OBJECTIVE — From the line with "Where should I" up to and including the line with "Action: (682, 513)", rewrite the material with "DVD" replaced by "Blu-ray" and everything else unchanged. Omit the pictures from your answer.

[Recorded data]
%%

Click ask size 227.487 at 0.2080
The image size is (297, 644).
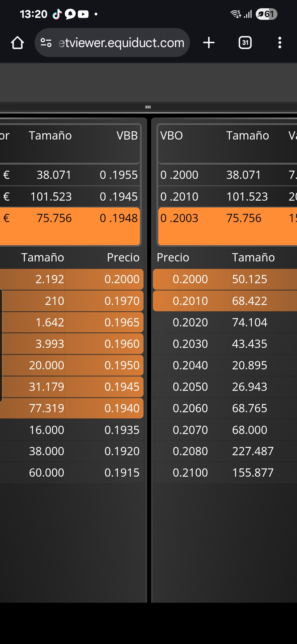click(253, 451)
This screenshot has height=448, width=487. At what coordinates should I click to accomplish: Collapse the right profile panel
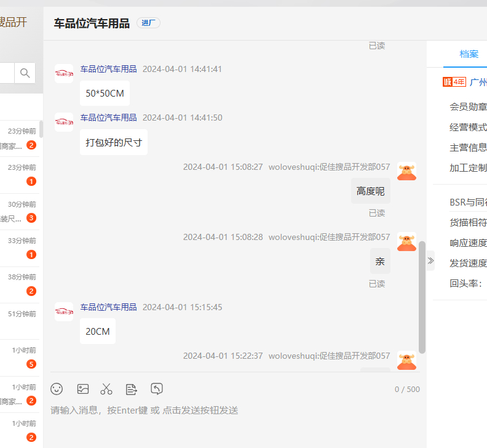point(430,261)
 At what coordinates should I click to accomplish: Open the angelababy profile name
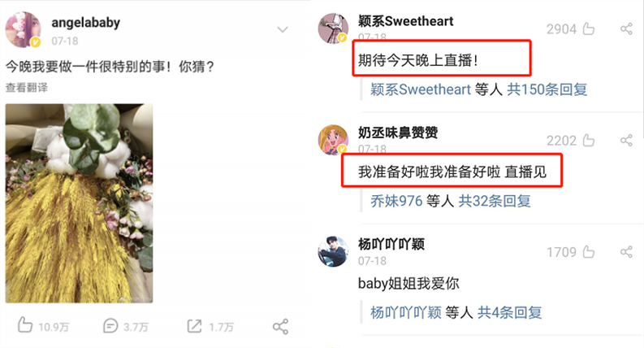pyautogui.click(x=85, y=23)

%%
%%

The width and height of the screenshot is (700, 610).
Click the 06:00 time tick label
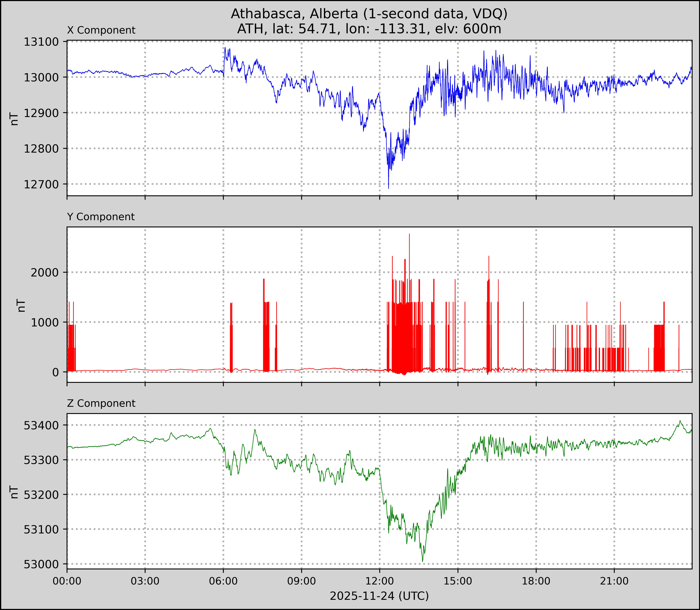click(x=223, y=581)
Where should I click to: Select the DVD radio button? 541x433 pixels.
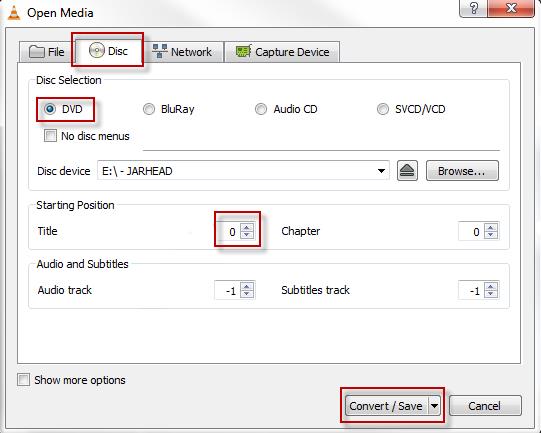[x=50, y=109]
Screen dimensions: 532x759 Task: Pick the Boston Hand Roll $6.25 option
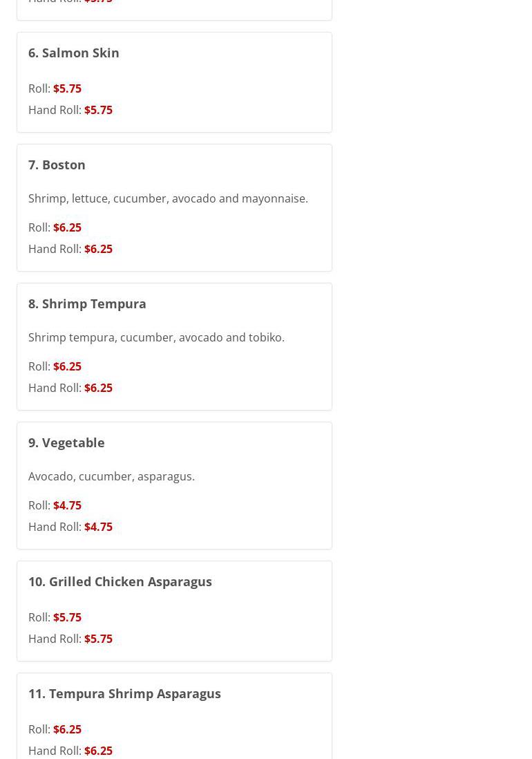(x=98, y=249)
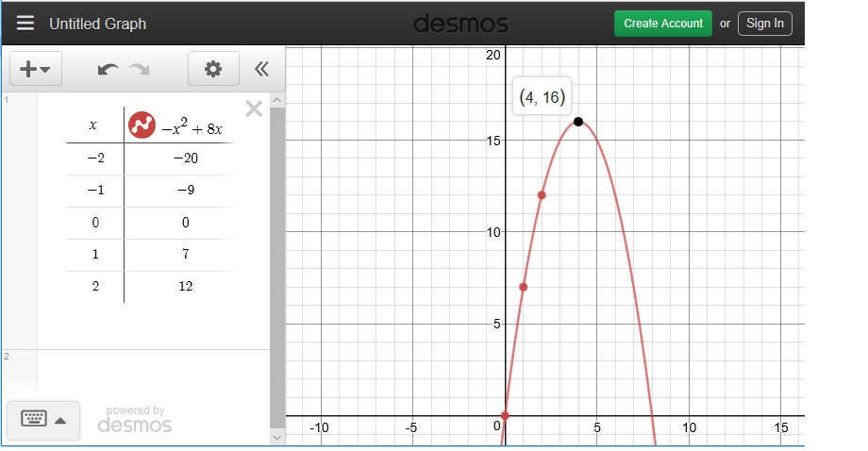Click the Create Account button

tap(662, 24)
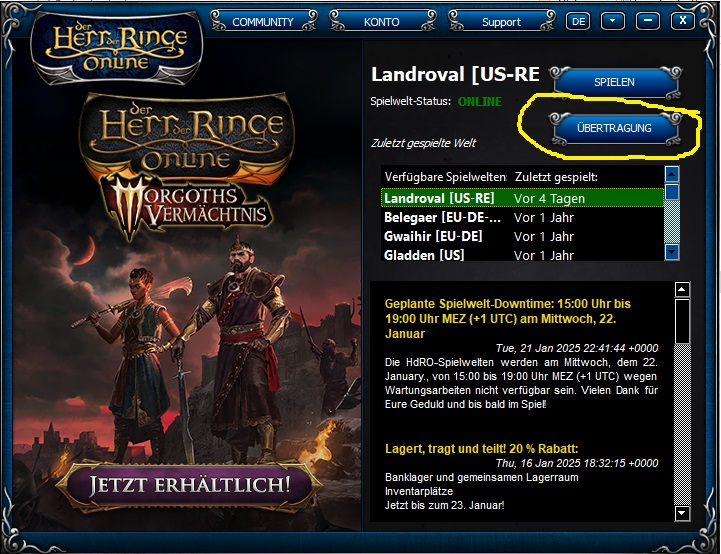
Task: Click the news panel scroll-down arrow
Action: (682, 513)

%%

RESULT OF THIS TASK —
Where should I click to: Select the Blu-ray radio button? 541x433 pixels.
[x=50, y=109]
Screen dimensions: 532x759 Task: Pick the Boston Hand Roll $6.25 option
(x=98, y=249)
Click the Create Account button

tap(662, 24)
Task: Click the news panel scroll-down arrow
Action: (682, 513)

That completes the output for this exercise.